Mae Jemison a rejoint la NASA après avoir été sélectionnée pour le groupe d’astronautes 12 en 1987 et a été choisie pour participer à la mission STS-47, au cours de laquelle elle a orbité autour de la Terre pendant huit jours, du 12 au 20 septembre 1992. Au-delà de Mae Jemison, les autres femmes mentionnées incarnent, chacune à sa manière, l’excellence des femmes Noires dans un domaine hautement technique (l’exploration spatiale).
Par exemple, Joan Higginbotham, ingénieure en électricité et ancienne astronaute de la NASA, illustre que les femmes Noires ne sont pas seulement présentes, mais qu’elles jouent un rôle essentiel dans les missions spatiales. De même, Stephanie Wilson, également astronaute de la NASA, a effectué plusieurs missions à bord de la navette spatiale et figure parmi les femmes Afro-Américaines ayant passé le plus de jours dans l’espace. L’inclusion de Beth Brown et Jeannette Epps dans ce groupe souligne que cette excellence ne se limite pas à une seule figure pionnière, mais s’inscrit dans un mouvement plus large de femmes de couleur qui poursuivent des carrières dans l’aérospatiale.
Chers frères et sœurs Noirs/Africains, ce que ces cinq femmes ont en commun, c’est leur implication/engagement dans un domaine traditionnellement dominé par les hommes Blancs/Occidentaux — l’exploration spatiale, et le fait qu’elles aient surmonté des barrières culturelles, sociales, scientifiques et raciales. Le fait que le texte évoque l’excellence des femmes Noires/Africaines dans l’espace souligne également la dimension symbolique : elles ne sont pas seulement présentes, elles rayonnent et inspirent. Il convient de rappeler que Mae Jemison, la première femme de couleur dans l’espace, a ouvert la voie et encouragé les jeunes filles Noires/Africaines et les minorités à considérer l’espace comme un domaine accessible. « Après son vol en 1992, elle a quitté la NASA en 1993 pour se consacrer aux plateformes technologiques et éducatives, démontrant ainsi que son influence dépassait largement le cadre de l’astronautique. De plus, le contexte sociétal est important : dans les années 1980 et 1990, lorsque Mae Jemison a été sélectionnée, l’industrie spatiale et les sciences de l’ingénieur comptaient encore très peu de femmes, et encore moins de femmes de couleur. Son succès, ainsi que celui des autres, marque donc un double tournant : l’égalité des sexes et l’égalité raciale ».

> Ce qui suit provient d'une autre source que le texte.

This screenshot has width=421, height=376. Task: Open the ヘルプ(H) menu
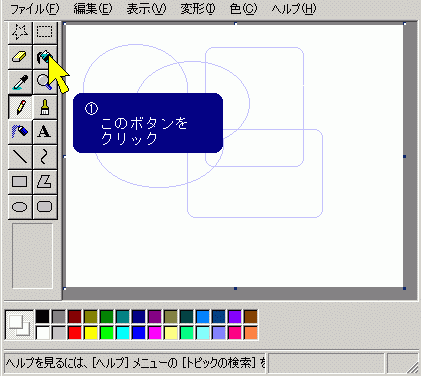point(294,9)
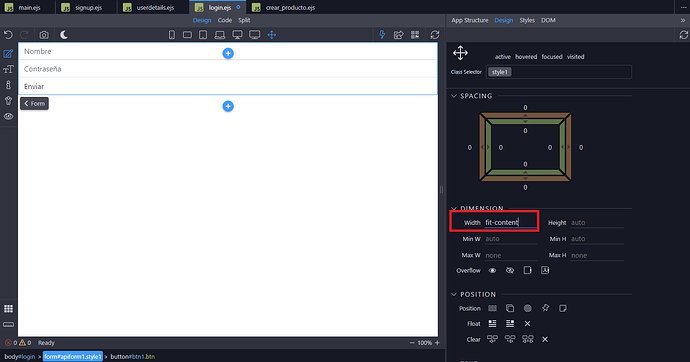This screenshot has height=362, width=690.
Task: Click the refresh icon above the design canvas
Action: [435, 35]
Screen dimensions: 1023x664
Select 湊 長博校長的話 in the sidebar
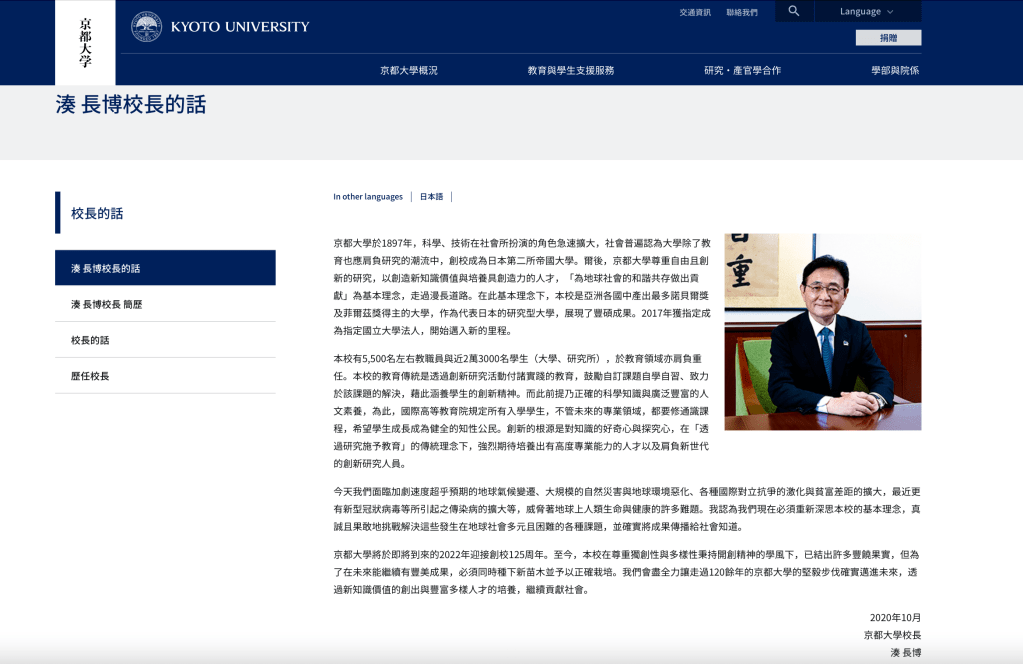165,268
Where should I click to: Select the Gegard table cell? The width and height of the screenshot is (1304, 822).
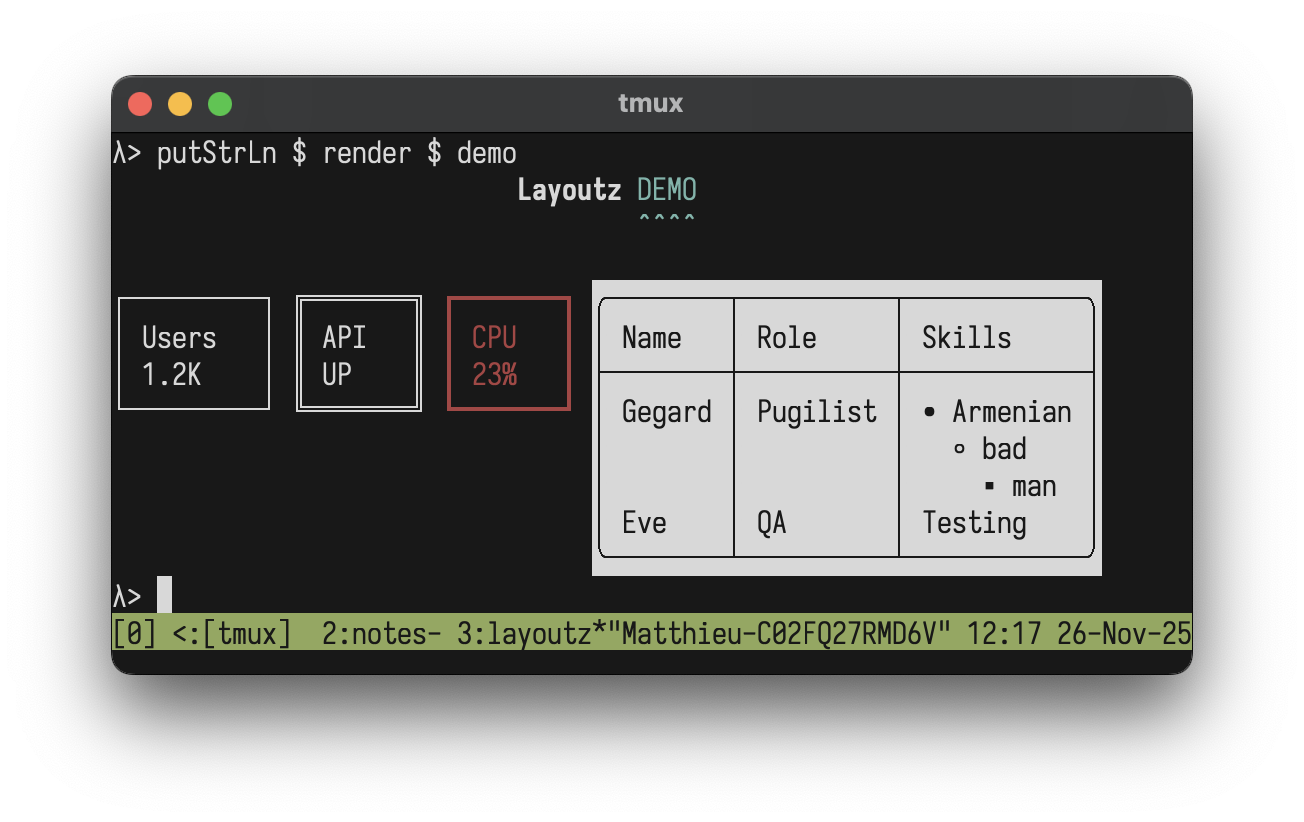(x=666, y=412)
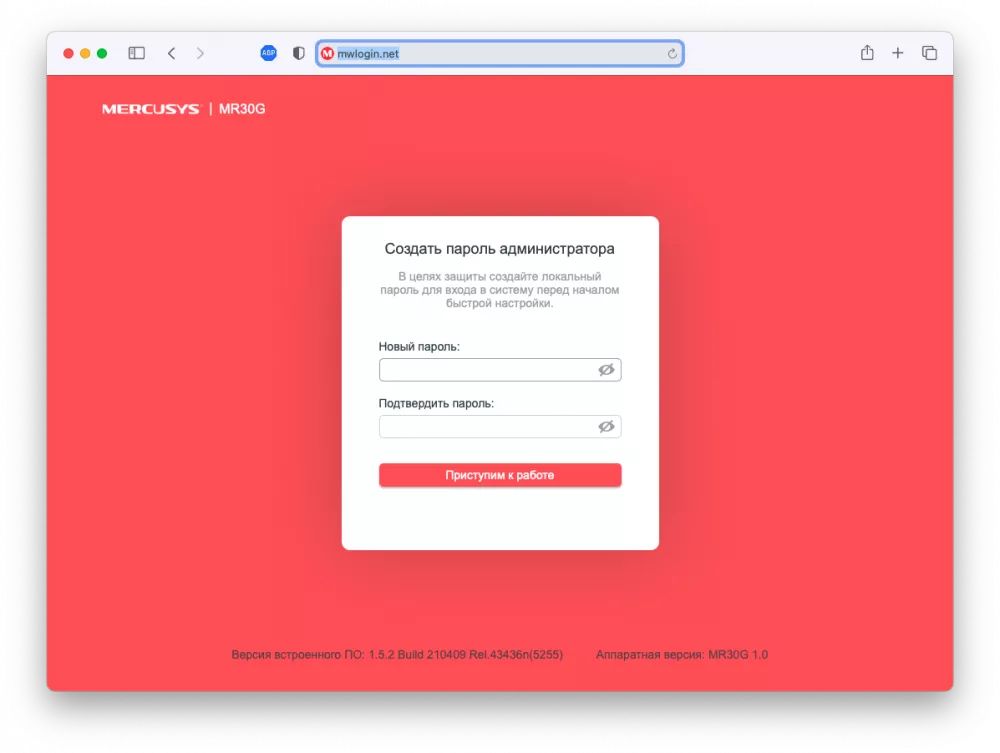Click the Приступим к работе button
This screenshot has width=1000, height=753.
click(x=500, y=475)
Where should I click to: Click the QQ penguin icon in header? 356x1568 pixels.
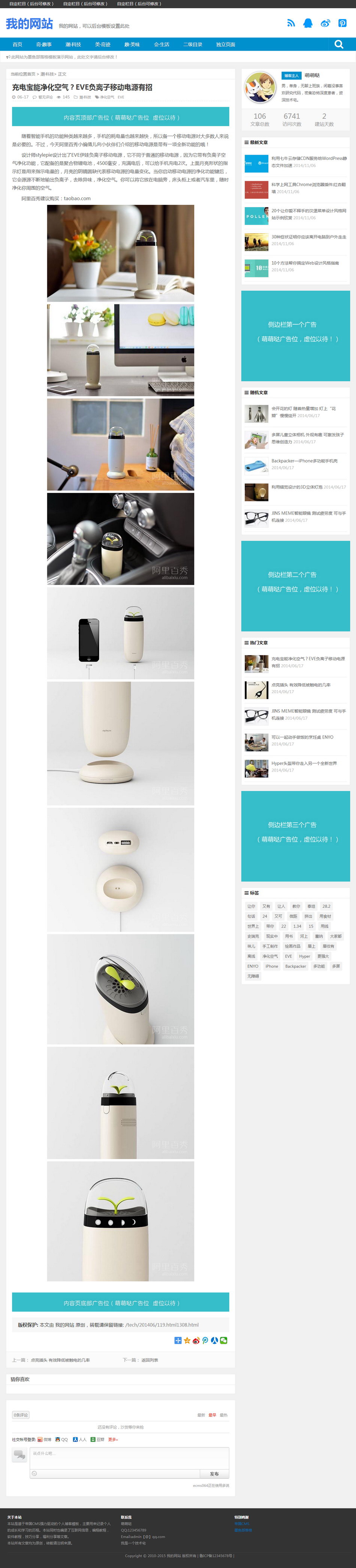tap(308, 23)
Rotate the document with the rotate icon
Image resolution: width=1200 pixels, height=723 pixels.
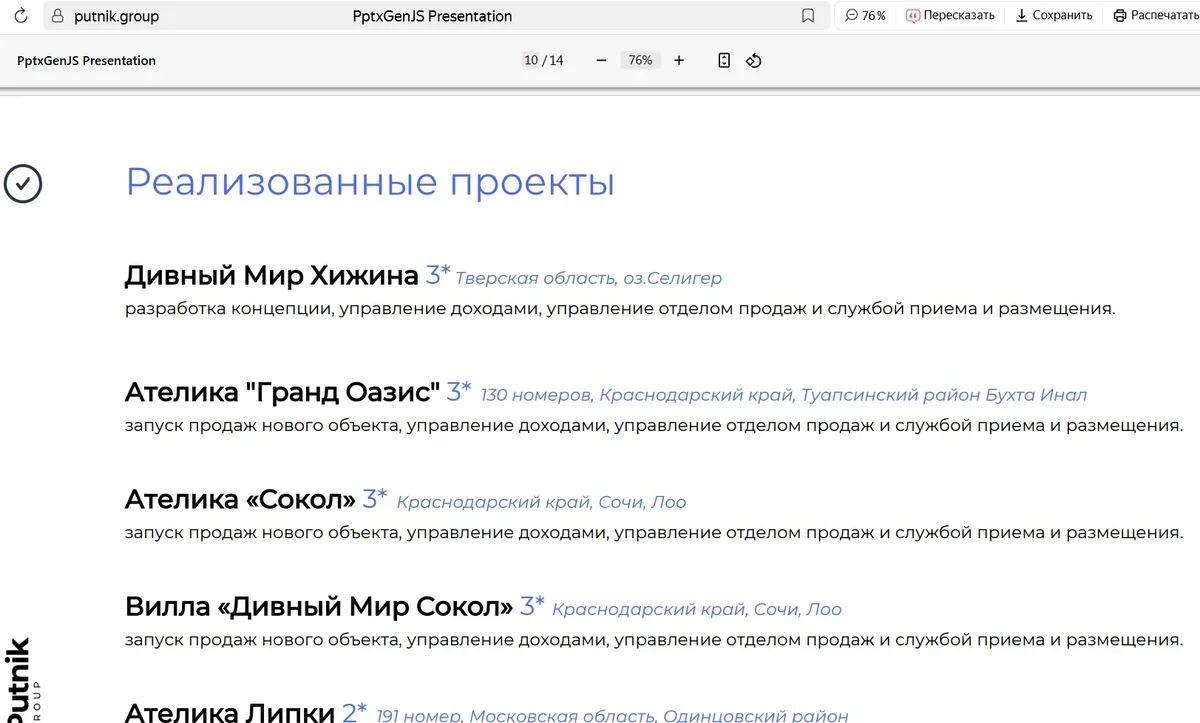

Aujourd’hui, lorsque nous regardons des photographies de ces cinq femmes ensemble ou côte à côte, nous percevons bien plus qu’un simple symbole visuel : c’est un message pour les générations futures, leur disant que l’espace ne leur est pas interdit. « Enfin, cet acte de commémoration nous rappelle que l’accès à l’espace est aussi un symbole de pouvoir, de représentation et de visibilité. Ces femmes ont contribué à redéfinir ce que signifie être astronaute en célébrant la diversité et l’excellence sous toutes leurs formes. Elles incarnent un pas vers un espace où la couleur de peau ou le genre ne détermine(nt) plus les limites du possible».